#### Data lines
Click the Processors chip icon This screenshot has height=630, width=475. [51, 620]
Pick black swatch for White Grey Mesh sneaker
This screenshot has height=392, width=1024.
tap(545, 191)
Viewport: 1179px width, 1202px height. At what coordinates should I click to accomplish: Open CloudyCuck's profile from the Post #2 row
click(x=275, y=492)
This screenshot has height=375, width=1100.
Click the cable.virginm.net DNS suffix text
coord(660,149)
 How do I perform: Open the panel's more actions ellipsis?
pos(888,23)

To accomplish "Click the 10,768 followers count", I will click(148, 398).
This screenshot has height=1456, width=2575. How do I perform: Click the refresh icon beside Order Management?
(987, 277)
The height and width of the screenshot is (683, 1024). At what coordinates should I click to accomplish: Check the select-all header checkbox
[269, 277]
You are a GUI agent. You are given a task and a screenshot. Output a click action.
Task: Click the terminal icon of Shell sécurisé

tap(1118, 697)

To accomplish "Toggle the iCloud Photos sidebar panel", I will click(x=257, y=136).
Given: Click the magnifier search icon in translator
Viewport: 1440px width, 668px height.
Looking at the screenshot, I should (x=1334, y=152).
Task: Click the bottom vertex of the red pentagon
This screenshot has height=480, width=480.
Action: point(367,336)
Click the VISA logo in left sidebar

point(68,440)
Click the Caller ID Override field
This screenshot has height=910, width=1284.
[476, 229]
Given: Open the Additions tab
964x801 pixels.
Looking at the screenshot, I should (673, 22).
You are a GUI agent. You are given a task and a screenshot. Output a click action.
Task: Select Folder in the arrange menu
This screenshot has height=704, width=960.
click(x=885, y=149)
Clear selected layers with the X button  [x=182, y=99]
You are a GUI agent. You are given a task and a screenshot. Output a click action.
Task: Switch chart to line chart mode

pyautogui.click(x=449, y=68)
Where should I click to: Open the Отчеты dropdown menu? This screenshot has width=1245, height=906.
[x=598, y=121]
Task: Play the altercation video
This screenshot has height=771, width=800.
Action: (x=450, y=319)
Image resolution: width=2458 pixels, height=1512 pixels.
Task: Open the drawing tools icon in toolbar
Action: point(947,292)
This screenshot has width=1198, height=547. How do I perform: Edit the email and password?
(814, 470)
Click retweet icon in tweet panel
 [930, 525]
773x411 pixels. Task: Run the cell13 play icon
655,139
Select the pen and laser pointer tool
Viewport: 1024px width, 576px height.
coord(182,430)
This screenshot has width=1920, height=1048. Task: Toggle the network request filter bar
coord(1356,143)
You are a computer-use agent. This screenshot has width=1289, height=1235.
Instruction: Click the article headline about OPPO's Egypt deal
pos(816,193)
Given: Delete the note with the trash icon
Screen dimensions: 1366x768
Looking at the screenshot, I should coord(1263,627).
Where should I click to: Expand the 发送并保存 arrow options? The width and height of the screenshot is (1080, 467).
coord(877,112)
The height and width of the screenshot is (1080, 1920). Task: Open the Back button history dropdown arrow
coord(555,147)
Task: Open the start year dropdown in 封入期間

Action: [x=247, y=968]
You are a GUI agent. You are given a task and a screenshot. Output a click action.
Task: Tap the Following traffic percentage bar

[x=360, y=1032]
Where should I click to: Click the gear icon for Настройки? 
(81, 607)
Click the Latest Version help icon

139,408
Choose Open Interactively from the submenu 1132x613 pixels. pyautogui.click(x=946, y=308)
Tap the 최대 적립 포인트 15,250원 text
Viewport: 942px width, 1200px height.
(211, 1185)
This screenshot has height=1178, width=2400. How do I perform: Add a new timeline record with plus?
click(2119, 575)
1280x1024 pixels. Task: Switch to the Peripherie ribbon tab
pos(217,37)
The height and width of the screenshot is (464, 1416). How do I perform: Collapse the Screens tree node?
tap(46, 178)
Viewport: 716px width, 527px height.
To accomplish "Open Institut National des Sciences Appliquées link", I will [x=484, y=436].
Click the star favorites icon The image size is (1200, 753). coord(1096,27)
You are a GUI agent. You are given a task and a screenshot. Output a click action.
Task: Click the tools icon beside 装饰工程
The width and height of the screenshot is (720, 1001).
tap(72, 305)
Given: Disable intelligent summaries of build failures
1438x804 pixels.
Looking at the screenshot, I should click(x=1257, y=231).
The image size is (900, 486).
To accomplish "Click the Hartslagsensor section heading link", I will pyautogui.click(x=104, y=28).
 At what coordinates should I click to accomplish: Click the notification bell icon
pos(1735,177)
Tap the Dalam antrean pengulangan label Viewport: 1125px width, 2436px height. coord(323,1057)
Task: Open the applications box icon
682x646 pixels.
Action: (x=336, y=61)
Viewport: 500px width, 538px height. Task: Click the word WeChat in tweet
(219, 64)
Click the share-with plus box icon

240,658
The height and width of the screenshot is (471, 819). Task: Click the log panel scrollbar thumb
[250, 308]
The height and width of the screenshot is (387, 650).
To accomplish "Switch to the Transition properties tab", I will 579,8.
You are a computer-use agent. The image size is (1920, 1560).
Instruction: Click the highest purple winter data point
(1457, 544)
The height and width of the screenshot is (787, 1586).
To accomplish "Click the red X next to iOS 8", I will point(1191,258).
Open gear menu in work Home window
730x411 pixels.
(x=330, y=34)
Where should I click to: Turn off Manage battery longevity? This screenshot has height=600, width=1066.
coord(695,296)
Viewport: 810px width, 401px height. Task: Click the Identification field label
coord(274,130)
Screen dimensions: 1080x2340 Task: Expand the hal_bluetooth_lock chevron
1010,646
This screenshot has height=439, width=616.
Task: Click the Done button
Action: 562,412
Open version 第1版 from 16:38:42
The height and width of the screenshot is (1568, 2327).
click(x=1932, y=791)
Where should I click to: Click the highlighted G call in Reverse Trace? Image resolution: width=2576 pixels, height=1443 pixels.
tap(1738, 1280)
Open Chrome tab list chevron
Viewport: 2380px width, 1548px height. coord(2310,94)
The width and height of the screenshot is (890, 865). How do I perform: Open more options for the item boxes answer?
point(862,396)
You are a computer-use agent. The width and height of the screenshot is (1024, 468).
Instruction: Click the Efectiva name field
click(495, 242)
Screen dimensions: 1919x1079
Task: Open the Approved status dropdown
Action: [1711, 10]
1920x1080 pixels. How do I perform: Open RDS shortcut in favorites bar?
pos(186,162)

#### Written exercise
Rewrite the data from the line with "will click(x=257, y=136)." through the line with "Action: point(367,336)", replacing "red pentagon" with "blue pentagon" and changing nothing else.

#### Worked answer
To accomplish "Toggle the iCloud Photos sidebar panel", I will click(x=257, y=136).
Given: Click the magnifier search icon in translator
Viewport: 1440px width, 668px height.
Looking at the screenshot, I should (x=1334, y=152).
Task: Click the bottom vertex of the blue pentagon
This screenshot has height=480, width=480.
Action: point(367,336)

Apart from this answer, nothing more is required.